Mostly, I don’t like weddings.
Help a family with a funeral versus a wedding? I’ll take the grave.
Prepare parents for infant baptism versus a wedding? Please, let me get wet.
Attend a trustees meeting versus a wedding? You’ve got me! I’ll choose the ceremony (and even adjust the bride’s frilly train.)
I’m thinking about weddings for more than my own involvement. Even though same-gender marriage is now legal across the nation, during the current autumn of 2017 the Supreme Court will consider arguments about a Colorado baker’s 2012 refusal to sell a wedding cake. The disgruntled customers were a “gay couple.”
According to the highest court, it’s about protection of free speech. Or was it discrimination? Or a business owner’s right to greet certain customers with a “welcome” and others with a “goodbye?” (In other words, No shirt, No shoes, No service…) Or was it another skirmish in the religious/cultural war over “values” and “beliefs?”
Why don’t I like weddings? Drunken bachelor parties, mothers making all the arrangements, young people with barely a nickel in the bank going into debt, second mortgages taken out by parents, people in outfits they wouldn’t wear on the darkest Halloween night, someone drank too much champagne, insulted the DJ and ruined everything.
Well, I’m probably exaggerating..
I’m also a hypocrite. I enjoyed the recent ceremonies. I liked the couple I married in a backyard. They were older. No attendants or pricey clothes. I’d met one of them 30 years ago. The wedding was a reunion.
At my family’s wedding, I was brother. I watched the girl I played Monopoly with declare those risky “I do” words to the one she loved.
In the third festivity, a same-gender couple exchanged vows on a warm October day. Friends and family had donated time, food, and place for their wedding.
Of course, a fourth wedding teases my mind. Jesus told a tale of the 10 bridesmaids. Those radical spoilsports, the Jesus Seminar scholars, observed (in “The Five Gospels”) that Matthew 25:1-13, . . . does not have any of the earmarks of Jesus’ authentic parables.

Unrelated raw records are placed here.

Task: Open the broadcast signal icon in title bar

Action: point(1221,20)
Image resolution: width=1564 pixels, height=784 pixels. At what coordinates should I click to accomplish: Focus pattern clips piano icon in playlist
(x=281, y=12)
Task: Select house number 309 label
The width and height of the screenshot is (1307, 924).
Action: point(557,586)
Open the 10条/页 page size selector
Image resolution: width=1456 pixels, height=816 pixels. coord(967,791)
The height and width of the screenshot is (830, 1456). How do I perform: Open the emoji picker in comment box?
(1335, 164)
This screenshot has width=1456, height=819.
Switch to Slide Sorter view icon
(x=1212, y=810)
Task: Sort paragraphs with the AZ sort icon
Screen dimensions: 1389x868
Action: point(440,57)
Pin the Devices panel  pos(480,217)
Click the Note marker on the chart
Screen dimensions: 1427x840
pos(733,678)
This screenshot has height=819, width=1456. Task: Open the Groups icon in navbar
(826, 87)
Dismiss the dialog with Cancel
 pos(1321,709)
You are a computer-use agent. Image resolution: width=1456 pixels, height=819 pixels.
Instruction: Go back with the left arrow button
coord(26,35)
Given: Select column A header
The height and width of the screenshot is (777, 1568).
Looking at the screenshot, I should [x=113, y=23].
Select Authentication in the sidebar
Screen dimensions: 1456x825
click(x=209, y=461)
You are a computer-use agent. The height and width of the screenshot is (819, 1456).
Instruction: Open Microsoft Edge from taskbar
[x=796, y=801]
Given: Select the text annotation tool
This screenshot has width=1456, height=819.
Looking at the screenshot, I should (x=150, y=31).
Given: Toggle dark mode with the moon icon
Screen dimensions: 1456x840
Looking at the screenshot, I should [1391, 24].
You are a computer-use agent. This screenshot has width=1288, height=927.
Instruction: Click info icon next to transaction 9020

It does not cut against the religious and social grain. Rather, it confirms common wisdom: those who are prepared will succeed, those not prepared will fail.
Being a grumpy contrarian, I agree with those learned scholars. The parable was likely Matthew warning believers about the end of the world. Be prepared! Or did Jesus share this story? Isn’t it fun to debate theology?
And yet, I can imagine those Gospel bridesmaids. Like every wedding, and especially for the two “becoming one,” some are ready, some are not. Unlike the parable, there’s no easy predicting who’ll be ready and who will not.
Maybe I dislike weddings because we put such an obscene emphasis on one day. The ideal white dress accompanied by ill-fitting tuxedos. Guaranteed stress and distress. But it’s the best day of my life! Really? What matters in any relationship is the hard work of each day.
Three weddings. Each different, but all had one similar moment. Two people turned to each other, claiming enough love and enough trust in God, to make a vow. I hope all three couples, in this wondrous, anguished world, take a moment to turn toward each other every day and declare a renewed vow of joy.
And then to turn outwards toward the world , as ready as the Gospel bridesmaids to live out the vow with all they encounter.